人間とも猫ともいえない姿の国玉相手に、真は「人間の食べ物は毒にならないか」「キャットフードはどうか」と手探り状態。しかし国玉は、自分は「ほとんど人間」だと主張し、キャットフードを拒否。でもその反面、猫用おやつの匂いに我慢できず飛びつこうとしたり、猫用おもちゃにじゃれつこうとしたりするなど、やはり本当は猫っぽい一面も。そんな人間と認められたい一心で猫としての本能と格闘する国玉がとにかく可愛い…!
そんな一見うまくいっている2人だが、国玉が寝言で名前を呼ぶのは「真さま」ではなく「進さま」。どうしても進のことが忘れられず、夢に出てくるのだ。

それでも真の思いは嬉しいようで、国玉の心は少しずつ揺り動かされていく。自分を救ってくれた進への思いと、今ある真の思い。国玉はこれから、真の結婚相手として“真実の愛”を手に入れることができるのか。それとも進のことが忘れられないのか…。そしてもし真実の愛が手に入らなかったら、国玉はどうなってしまうのだろうか…。

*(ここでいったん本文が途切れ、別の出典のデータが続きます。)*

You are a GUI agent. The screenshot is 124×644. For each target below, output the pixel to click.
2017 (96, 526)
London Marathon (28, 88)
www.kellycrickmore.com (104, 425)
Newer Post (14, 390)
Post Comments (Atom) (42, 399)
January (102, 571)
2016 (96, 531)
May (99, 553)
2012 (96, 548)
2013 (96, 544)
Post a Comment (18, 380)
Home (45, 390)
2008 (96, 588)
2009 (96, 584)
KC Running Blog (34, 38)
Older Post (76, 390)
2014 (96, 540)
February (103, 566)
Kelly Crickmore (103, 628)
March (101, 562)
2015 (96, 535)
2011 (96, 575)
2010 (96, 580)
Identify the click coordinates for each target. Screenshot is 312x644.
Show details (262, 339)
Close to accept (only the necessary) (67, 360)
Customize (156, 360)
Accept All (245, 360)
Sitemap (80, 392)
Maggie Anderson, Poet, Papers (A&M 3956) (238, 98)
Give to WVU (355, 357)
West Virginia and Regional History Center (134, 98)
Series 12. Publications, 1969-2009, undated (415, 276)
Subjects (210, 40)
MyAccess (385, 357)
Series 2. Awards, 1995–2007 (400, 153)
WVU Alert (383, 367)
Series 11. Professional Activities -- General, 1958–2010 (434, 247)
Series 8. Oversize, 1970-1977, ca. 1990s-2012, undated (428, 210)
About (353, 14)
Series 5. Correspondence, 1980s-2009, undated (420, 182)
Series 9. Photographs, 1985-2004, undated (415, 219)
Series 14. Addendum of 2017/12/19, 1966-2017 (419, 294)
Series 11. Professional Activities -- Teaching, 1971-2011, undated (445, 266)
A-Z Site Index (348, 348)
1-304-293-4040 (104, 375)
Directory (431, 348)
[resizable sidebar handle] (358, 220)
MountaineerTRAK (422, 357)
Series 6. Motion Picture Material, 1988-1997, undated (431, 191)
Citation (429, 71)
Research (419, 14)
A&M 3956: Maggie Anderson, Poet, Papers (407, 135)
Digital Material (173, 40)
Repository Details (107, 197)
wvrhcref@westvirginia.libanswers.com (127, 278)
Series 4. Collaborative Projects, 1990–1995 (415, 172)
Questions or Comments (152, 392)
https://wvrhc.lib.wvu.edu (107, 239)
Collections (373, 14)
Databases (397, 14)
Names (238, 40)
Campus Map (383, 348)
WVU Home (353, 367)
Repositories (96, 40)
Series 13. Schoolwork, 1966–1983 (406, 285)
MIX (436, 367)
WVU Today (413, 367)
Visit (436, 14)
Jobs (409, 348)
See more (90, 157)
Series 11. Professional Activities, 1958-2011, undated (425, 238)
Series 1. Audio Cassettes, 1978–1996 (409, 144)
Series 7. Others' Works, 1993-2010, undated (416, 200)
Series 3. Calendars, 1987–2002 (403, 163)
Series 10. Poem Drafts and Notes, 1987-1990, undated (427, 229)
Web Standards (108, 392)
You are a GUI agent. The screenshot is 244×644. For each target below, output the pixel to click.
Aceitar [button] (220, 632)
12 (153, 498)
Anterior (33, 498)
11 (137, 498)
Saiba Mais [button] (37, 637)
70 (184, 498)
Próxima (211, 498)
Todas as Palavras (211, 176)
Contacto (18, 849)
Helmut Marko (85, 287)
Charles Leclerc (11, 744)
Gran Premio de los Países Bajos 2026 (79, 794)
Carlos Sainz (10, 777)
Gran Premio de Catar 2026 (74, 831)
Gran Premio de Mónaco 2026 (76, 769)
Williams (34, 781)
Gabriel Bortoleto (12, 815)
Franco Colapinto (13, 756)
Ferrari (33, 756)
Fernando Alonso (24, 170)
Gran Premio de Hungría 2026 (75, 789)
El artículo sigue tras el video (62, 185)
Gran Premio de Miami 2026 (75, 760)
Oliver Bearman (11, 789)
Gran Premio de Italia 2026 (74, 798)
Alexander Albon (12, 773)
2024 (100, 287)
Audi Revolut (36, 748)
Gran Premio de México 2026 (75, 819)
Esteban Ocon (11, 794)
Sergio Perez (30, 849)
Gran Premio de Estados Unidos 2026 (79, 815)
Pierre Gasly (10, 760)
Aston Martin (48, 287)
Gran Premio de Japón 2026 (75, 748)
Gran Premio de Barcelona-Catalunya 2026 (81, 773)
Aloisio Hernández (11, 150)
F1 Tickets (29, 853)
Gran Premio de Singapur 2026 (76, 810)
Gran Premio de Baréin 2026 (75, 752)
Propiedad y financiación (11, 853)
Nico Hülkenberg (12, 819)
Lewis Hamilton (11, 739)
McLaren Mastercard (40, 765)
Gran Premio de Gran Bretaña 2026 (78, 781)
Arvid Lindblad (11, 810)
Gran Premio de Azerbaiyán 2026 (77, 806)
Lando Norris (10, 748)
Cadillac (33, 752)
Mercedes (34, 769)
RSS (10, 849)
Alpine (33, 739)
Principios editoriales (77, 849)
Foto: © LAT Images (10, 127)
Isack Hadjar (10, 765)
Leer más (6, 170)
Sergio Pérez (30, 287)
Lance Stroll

また、自分が人間ではないというコンプレックスを抱える国玉は、真の些細な言動に不安を覚えずにはいられない。なぜ自分と結婚したのか、興味本位や同情ではないのか、自分なんかが愛されることがあるのか、と、ことあるごとに不安定な心を覗かせるのだ。普段の無邪気な国玉と陰りのある国玉のギャップに、見ているこちらまで庇護欲をそそられる。
また、真が暮らすマンションの隣人2人も個性派で、こことの関係も目が離せない。真に思いを寄せている黒川百恵の国玉への不信感や嫉妬、猫が好きでたまらないのにペット禁止である現状を必死で我慢している樹本美彦の国玉への異常な関心など、思わぬところに危険がいっぱい…!

2人の関係は、2人を取り巻く環境は、国玉自身は、これからどうなっていくのか。『愛しの国玉』の今後の展開に注目!